**Assignment**
All of the data must be printed exactly; please include every line.

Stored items
○ ○ ○ ○ ○

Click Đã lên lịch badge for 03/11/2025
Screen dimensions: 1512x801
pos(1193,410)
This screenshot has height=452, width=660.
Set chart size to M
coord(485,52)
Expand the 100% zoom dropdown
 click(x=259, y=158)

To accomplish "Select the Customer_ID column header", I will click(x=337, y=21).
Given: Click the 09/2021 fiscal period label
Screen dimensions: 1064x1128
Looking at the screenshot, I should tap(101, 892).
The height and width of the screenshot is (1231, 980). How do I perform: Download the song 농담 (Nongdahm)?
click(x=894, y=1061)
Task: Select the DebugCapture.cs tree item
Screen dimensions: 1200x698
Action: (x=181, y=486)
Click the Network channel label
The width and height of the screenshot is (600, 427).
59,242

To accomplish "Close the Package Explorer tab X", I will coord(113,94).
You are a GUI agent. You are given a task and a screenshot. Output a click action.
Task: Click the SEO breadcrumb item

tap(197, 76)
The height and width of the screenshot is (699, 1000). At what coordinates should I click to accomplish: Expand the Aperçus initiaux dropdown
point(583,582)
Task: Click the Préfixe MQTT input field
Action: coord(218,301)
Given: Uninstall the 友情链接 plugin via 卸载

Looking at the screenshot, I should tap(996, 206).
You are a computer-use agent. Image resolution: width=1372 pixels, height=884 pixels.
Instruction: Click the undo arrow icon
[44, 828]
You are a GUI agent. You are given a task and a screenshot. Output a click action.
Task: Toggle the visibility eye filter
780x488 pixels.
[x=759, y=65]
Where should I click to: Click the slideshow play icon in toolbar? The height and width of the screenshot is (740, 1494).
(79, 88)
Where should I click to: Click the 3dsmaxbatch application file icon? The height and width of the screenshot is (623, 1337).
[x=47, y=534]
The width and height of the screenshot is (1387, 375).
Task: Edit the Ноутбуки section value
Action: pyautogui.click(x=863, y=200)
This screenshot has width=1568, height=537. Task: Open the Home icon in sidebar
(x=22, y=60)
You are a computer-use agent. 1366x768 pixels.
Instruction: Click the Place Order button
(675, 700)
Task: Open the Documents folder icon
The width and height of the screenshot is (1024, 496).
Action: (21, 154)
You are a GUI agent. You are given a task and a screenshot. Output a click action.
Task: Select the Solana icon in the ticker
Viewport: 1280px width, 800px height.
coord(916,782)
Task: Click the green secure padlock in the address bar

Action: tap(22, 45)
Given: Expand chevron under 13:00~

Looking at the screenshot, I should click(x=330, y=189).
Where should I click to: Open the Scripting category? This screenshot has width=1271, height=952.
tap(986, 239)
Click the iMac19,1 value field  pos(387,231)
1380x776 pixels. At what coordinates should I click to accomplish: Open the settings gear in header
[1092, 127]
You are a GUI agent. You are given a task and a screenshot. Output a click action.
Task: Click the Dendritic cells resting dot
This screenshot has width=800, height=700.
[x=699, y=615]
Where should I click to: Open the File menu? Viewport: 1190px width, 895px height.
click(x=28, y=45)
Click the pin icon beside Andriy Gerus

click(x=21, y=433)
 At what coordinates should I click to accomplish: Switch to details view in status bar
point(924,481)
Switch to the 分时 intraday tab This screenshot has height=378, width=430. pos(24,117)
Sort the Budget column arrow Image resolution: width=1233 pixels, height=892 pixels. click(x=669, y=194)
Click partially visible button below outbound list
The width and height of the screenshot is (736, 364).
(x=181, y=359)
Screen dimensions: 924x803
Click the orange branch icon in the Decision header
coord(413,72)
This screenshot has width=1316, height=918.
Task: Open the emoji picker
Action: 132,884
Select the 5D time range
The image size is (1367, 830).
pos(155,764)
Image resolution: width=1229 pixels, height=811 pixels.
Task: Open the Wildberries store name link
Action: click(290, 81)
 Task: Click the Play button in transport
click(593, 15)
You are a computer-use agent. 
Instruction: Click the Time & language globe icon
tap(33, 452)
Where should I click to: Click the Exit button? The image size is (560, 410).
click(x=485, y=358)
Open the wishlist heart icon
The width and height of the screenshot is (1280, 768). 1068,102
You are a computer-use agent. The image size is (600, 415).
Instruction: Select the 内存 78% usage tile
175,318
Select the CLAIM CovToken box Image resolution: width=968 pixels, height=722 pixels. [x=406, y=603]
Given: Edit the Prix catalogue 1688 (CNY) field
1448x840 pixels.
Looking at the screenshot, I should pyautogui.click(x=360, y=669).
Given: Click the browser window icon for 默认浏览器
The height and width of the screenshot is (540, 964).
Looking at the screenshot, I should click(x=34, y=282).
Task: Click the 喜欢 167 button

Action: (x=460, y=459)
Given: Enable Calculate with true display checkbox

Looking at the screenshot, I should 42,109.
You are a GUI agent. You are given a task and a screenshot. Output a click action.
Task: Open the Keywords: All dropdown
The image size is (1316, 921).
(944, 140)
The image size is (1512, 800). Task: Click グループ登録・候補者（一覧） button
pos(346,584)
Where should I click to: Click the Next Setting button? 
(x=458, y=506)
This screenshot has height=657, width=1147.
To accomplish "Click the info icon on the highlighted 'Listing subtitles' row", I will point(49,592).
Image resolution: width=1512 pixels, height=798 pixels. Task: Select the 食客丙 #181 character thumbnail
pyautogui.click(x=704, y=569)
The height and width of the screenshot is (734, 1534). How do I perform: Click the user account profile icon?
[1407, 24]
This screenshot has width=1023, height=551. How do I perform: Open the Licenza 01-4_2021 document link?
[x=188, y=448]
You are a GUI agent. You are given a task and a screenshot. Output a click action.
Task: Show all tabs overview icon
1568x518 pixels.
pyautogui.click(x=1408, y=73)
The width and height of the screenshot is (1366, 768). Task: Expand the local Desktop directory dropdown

○ ○ ○ ○ ○

**Answer to this problem**
Click Đã lên lịch badge for 03/11/2025
Screen dimensions: 1512x801
pos(1193,410)
This screenshot has height=452, width=660.
Set chart size to M
coord(485,52)
Expand the 100% zoom dropdown
 click(x=259, y=158)

To accomplish "Select the Customer_ID column header", I will click(x=337, y=21).
Given: Click the 09/2021 fiscal period label
Screen dimensions: 1064x1128
Looking at the screenshot, I should tap(101, 892).
The height and width of the screenshot is (1231, 980). How do I perform: Download the song 농담 (Nongdahm)?
click(x=894, y=1061)
Task: Select the DebugCapture.cs tree item
Screen dimensions: 1200x698
Action: (x=181, y=486)
Click the Network channel label
The width and height of the screenshot is (600, 427).
59,242

To accomplish "Close the Package Explorer tab X", I will coord(113,94).
You are a GUI agent. You are given a task and a screenshot. Output a click action.
Task: Click the SEO breadcrumb item

tap(197, 76)
The height and width of the screenshot is (699, 1000). At what coordinates should I click to accomplish: Expand the Aperçus initiaux dropdown
point(583,582)
Task: Click the Préfixe MQTT input field
Action: coord(218,301)
Given: Uninstall the 友情链接 plugin via 卸载

Looking at the screenshot, I should tap(996, 206).
You are a computer-use agent. Image resolution: width=1372 pixels, height=884 pixels.
Instruction: Click the undo arrow icon
[44, 828]
You are a GUI agent. You are given a task and a screenshot. Output a click action.
Task: Toggle the visibility eye filter
780x488 pixels.
[x=759, y=65]
Where should I click to: Click the slideshow play icon in toolbar? The height and width of the screenshot is (740, 1494).
(79, 88)
Where should I click to: Click the 3dsmaxbatch application file icon? The height and width of the screenshot is (623, 1337).
[x=47, y=534]
The width and height of the screenshot is (1387, 375).
Task: Edit the Ноутбуки section value
Action: pyautogui.click(x=863, y=200)
This screenshot has width=1568, height=537. Task: Open the Home icon in sidebar
(x=22, y=60)
You are a computer-use agent. 1366x768 pixels.
Instruction: Click the Place Order button
(675, 700)
Task: Open the Documents folder icon
The width and height of the screenshot is (1024, 496).
Action: (21, 154)
You are a GUI agent. You are given a task and a screenshot. Output a click action.
Task: Select the Solana icon in the ticker
Viewport: 1280px width, 800px height.
coord(916,782)
Task: Click the green secure padlock in the address bar

Action: tap(22, 45)
Given: Expand chevron under 13:00~

Looking at the screenshot, I should click(x=330, y=189).
Where should I click to: Open the Scripting category? This screenshot has width=1271, height=952.
tap(986, 239)
Click the iMac19,1 value field  pos(387,231)
1380x776 pixels. At what coordinates should I click to accomplish: Open the settings gear in header
[1092, 127]
You are a GUI agent. You are given a task and a screenshot. Output a click action.
Task: Click the Dendritic cells resting dot
This screenshot has width=800, height=700.
[x=699, y=615]
Where should I click to: Open the File menu? Viewport: 1190px width, 895px height.
click(x=28, y=45)
Click the pin icon beside Andriy Gerus

click(x=21, y=433)
 At what coordinates should I click to accomplish: Switch to details view in status bar
point(924,481)
Switch to the 分时 intraday tab This screenshot has height=378, width=430. pos(24,117)
Sort the Budget column arrow Image resolution: width=1233 pixels, height=892 pixels. click(x=669, y=194)
Click partially visible button below outbound list
The width and height of the screenshot is (736, 364).
(x=181, y=359)
Screen dimensions: 924x803
Click the orange branch icon in the Decision header
coord(413,72)
This screenshot has width=1316, height=918.
Task: Open the emoji picker
Action: 132,884
Select the 5D time range
The image size is (1367, 830).
pos(155,764)
Image resolution: width=1229 pixels, height=811 pixels.
Task: Open the Wildberries store name link
Action: click(290, 81)
 Task: Click the Play button in transport
click(593, 15)
You are a computer-use agent. 
Instruction: Click the Time & language globe icon
tap(33, 452)
Where should I click to: Click the Exit button? The image size is (560, 410).
click(x=485, y=358)
Open the wishlist heart icon
The width and height of the screenshot is (1280, 768). 1068,102
You are a computer-use agent. The image size is (600, 415).
Instruction: Select the 内存 78% usage tile
175,318
Select the CLAIM CovToken box Image resolution: width=968 pixels, height=722 pixels. [x=406, y=603]
Given: Edit the Prix catalogue 1688 (CNY) field
1448x840 pixels.
Looking at the screenshot, I should pyautogui.click(x=360, y=669).
Given: Click the browser window icon for 默认浏览器
The height and width of the screenshot is (540, 964).
Looking at the screenshot, I should click(x=34, y=282).
Task: Click the 喜欢 167 button

Action: (x=460, y=459)
Given: Enable Calculate with true display checkbox

Looking at the screenshot, I should 42,109.
You are a GUI agent. You are given a task and a screenshot. Output a click action.
Task: Open the Keywords: All dropdown
The image size is (1316, 921).
(944, 140)
The image size is (1512, 800). Task: Click グループ登録・候補者（一覧） button
pos(346,584)
Where should I click to: Click the Next Setting button? 
(x=458, y=506)
This screenshot has height=657, width=1147.
To accomplish "Click the info icon on the highlighted 'Listing subtitles' row", I will point(49,592).
Image resolution: width=1512 pixels, height=798 pixels. Task: Select the 食客丙 #181 character thumbnail
pyautogui.click(x=704, y=569)
The height and width of the screenshot is (734, 1534). How do I perform: Click the user account profile icon?
[1407, 24]
This screenshot has width=1023, height=551. How do I perform: Open the Licenza 01-4_2021 document link?
[x=188, y=448]
You are a GUI agent. You are given a task and a screenshot. Output a click action.
Task: Show all tabs overview icon
1568x518 pixels.
pyautogui.click(x=1408, y=73)
The width and height of the screenshot is (1366, 768). Task: Expand the local Desktop directory dropdown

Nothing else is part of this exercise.